Marine Le Pen s’engage à créer des emplois en :

  • mettant en place un plan de ré-industrialisation et un dispositif de protectionnisme ;
  • interdisant « l’importation et la vente de produits provenant de l’étranger qui ne respectent pas les normes imposées aux producteurs français » ;
  • taxant l’embauche de travailleurs étrangers pour favoriser « la priorité nationale ».

Elle promet également :

  • un allègement de « la complexité administrative et fiscale » et des cotisations sociales des TPE-PME ;
  • une réduction du nombre des obligations administratives liées au seuil social des 50 salariés et la fusion des instances représentatives du personnel entre ce seuil et 300 salariés.

Emmanuel Macron

Le candidat d’En marche ! se fixe l’objectif d’atteindre un taux de chômage de 7 % à la fin du quinquennat.

Selon lui, la gestion de l’assurance chômage doit échapper aux partenaires sociaux et revenir dans le giron de l’Etat.

Pour encourager les entreprises à embaucher, Emmanuel Macron souhaite remplacer le CICE par des exonérations de cotisations sociales patronales bénéficiant directement aux employeurs.

Ainsi, les entreprises « économiseront près de 1 800 € par an et par salarié au Smic, 2 200 € par an pour un salarié payé 3 000 € bruts par mois », précise-t-il dans son programme.

Dans les quartiers prioritaires de la politique de la ville, touchés un haut niveau de chômage, il veut créer des « emplois francs ». Une entreprise recrutant en CDI un habitant percevra une prime de 15 000 € sur trois ans.

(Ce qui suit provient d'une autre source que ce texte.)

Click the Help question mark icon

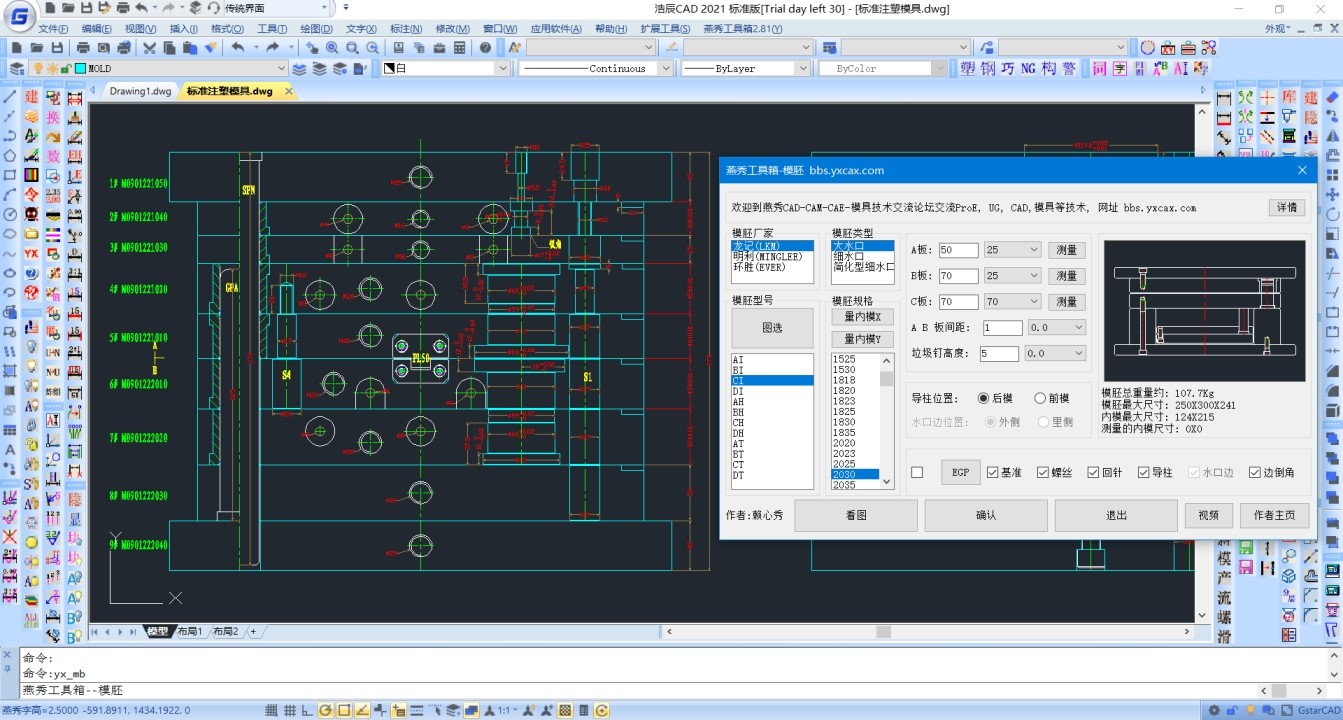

Pour soutenir l’activité, l’ancien ministre de l’Economie (2014-2016) promet de lancer un plan d’investissement à hauteur de 50 milliards €.

Jean-Luc Mélenchon

Le candidat de La France insoumise souhaite « créer 3,5 millions d’emplois par la réduction du temps de travail, la transition énergétique, l’agriculture paysanne, l’économie de la mer, la fonction publique et les contrats jeunes ».

Dans son programme, il promet des investissements publics de « 100 milliards € pour relancer l’activité dans de grands projets industriels ».

Il s’engage à augmenter le Smic à 1 326 € et à « revaloriser » les traitements des fonctionnaires.

Il veut interdire les « licenciements boursiers » et le « versement des dividendes dans les entreprises » faisant des « licenciements économiques ».

Il compte refuser les « traités internationaux de libre-échange » Tafta, Ceta et Tisa et prendre « des mesures protectionnistes d’urgence pour sauver les industries stratégiques ».

Il souhaite créer une « taxe kilométrique et carbonique sur les importations » et pratiquer la « rétorsion commerciale contre les paradis fiscaux ».

Il entend interdire les « produits provenant du travail des enfants ».

Philippe Poutou

Le candidat du Nouveau parti anticapitaliste prône la « création d’un million d’emplois dans les services publics ».

Philippe Poutou nous explique dans un courriel être favorable à une baisse de la durée légale de travail à « 32 heures sur 4 jours » de travail (« 30 heures pour les travaux pénibles »).

Il souhaite aussi augmenter le Smic à 1 700 € net, les autres salaires devant progresser de 300 €.

Le candidat veut « la fin des temps partiels imposés », des contrats de travail précaires et du régime d’auto-entrepreneur.

Il est pour « l’interdiction des licenciements et des suppressions de postes ».